**Excerpted text**
Benjamin J. Rhodes (born February 21, 1997) is an American professional stock car racing driver. He competes full-time in the NASCAR Craftsman Truck Series, driving the No. 99 Ford F-150 for ThorSport Racing. He is the 2021 Truck Series champion. Before moving up to the Truck Series, Rhodes competed full-time in what is now the ARCA Menards Series East, where he drove for Turner Scott Motorsports and won the 2014 series championship. He also has previously competed part-time in the NASCAR Cup Series, the NASCAR Xfinity Series and what is now the ARCA Menards Series.

Racing career

Early years
Rhodes began his career in 2004 when he was seven years old, starting in kart racing, winning several champion titles before moving to Bandoleros in 2008, and Legends cars in 2010, then moving up to late model stock cars beginning in 2011.

After earning several wins, in 2012 he signed with then-Sprint Cup Series driver Marcos Ambrose to begin racing Late Model cars in the UARA-STARS Series under the Marcos Ambrose Motorsports banner. After the 2012 season, Rhodes signed a deal with Turner Scott Motorsports to begin racing part-time in the NASCAR K&N Pro Series East in 2013. Rhodes scored five top five finishes in seven starts. In June of that year, Rhodes was named to the NASCAR Next roster, composed of up-and-coming drivers expected to become the next group of stars in NASCAR competition.

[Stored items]
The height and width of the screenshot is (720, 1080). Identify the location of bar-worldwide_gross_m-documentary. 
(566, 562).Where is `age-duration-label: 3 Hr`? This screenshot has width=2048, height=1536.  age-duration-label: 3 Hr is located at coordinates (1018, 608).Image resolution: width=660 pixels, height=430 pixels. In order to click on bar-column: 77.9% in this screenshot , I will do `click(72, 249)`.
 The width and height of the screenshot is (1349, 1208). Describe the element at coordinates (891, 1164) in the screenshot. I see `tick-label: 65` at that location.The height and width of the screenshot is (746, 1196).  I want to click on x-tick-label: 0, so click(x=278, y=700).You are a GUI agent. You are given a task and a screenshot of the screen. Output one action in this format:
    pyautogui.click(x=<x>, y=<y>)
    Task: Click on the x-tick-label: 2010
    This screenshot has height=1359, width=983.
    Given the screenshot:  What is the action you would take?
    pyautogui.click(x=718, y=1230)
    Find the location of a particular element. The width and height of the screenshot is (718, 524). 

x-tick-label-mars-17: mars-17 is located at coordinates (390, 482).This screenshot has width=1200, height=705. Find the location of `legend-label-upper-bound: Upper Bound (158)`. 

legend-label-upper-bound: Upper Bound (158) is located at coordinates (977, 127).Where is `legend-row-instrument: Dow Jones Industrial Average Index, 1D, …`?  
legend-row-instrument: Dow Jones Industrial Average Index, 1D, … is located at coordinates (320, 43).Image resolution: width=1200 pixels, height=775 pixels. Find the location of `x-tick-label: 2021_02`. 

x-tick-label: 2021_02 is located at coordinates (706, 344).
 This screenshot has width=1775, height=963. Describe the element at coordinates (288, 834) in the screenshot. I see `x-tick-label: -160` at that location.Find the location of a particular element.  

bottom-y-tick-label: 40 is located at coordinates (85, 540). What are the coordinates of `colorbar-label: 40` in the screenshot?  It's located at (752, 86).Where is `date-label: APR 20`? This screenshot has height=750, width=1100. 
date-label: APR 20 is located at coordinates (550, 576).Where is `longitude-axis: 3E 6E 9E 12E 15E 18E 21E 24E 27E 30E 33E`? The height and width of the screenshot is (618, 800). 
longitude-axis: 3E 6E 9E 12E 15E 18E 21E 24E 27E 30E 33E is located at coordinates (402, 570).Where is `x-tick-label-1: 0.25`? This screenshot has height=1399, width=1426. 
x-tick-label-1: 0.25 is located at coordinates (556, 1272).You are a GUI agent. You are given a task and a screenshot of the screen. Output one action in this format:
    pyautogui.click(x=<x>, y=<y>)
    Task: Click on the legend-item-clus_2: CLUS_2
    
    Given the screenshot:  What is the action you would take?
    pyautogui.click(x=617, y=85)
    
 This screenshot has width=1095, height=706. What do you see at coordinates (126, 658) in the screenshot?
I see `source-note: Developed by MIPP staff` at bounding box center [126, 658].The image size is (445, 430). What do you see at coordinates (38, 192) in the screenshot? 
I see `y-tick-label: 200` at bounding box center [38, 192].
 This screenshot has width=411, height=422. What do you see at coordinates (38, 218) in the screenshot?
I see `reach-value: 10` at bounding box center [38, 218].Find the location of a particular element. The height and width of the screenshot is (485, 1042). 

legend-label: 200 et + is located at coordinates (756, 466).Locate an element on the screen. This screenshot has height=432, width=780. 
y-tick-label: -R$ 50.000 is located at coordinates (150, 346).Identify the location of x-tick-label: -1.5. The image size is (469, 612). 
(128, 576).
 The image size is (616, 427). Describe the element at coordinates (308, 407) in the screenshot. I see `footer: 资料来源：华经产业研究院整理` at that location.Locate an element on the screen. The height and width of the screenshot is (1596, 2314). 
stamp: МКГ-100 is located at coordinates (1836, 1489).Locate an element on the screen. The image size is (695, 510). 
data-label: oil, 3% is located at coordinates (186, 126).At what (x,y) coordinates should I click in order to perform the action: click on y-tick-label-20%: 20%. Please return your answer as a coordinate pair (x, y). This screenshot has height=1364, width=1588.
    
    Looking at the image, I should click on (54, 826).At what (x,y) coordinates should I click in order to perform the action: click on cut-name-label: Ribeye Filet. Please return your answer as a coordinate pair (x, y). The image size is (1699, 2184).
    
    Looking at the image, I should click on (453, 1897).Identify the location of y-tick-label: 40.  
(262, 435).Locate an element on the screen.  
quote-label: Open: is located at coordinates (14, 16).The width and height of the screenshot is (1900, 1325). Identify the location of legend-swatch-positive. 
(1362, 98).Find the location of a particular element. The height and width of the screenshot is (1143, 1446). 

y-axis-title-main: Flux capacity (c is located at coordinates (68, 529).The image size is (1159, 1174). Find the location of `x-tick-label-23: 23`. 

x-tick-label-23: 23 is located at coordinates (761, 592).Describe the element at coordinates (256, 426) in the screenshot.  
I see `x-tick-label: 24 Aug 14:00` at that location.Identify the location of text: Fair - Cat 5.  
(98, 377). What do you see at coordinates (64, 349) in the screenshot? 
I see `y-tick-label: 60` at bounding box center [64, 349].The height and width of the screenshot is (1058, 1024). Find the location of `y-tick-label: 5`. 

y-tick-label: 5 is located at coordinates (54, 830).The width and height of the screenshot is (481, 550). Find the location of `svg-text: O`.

**Complete the following**
(1) Reproduce the passage of the text on Benjamin J. Rhodes between "Early years" and "in NASCAR competition.", inclusive, switching "kart racing" to "go-kart racing".
(2) Carry the text on Benjamin J. Rhodes forward from the point where it stops.

**Responses for each task**
(1)
Early years
Rhodes began his career in 2004 when he was seven years old, starting in go-kart racing, winning several champion titles before moving to Bandoleros in 2008, and Legends cars in 2010, then moving up to late model stock cars beginning in 2011.

After earning several wins, in 2012 he signed with then-Sprint Cup Series driver Marcos Ambrose to begin racing Late Model cars in the UARA-STARS Series under the Marcos Ambrose Motorsports banner. After the 2012 season, Rhodes signed a deal with Turner Scott Motorsports to begin racing part-time in the NASCAR K&N Pro Series East in 2013. Rhodes scored five top five finishes in seven starts. In June of that year, Rhodes was named to the NASCAR Next roster, composed of up-and-coming drivers expected to become the next group of stars in NASCAR competition.

(2)
K&N Pro Series East
Rhodes would move full-time in the K&N East Series for 2014, with former driver Mark McFarland as his crew chief. In mid-March 2014, it was announced Rhodes would make his Camping World Truck Series debut at Martinsville in the Kroger 250 for TSM, and drive in three additional Truck series races that season. He earned three top tens, including an 8th-place finish in his debut, in four Truck Series races. Rhodes would also make his ARCA Racing Series debut at his home track Kentucky Speedway, starting fifth but finishing 27th after a crash. Rhodes would claim TSM's second consecutive K&N Pro Series East Championship through five wins, 11 top-five finishes, and six poles. Rhodes would also tie a series record set by Ricky Craven in 1991 by winning four consecutive races (Iowa, Bowman Gray, Five Flags, Langley Speedway) between May and June.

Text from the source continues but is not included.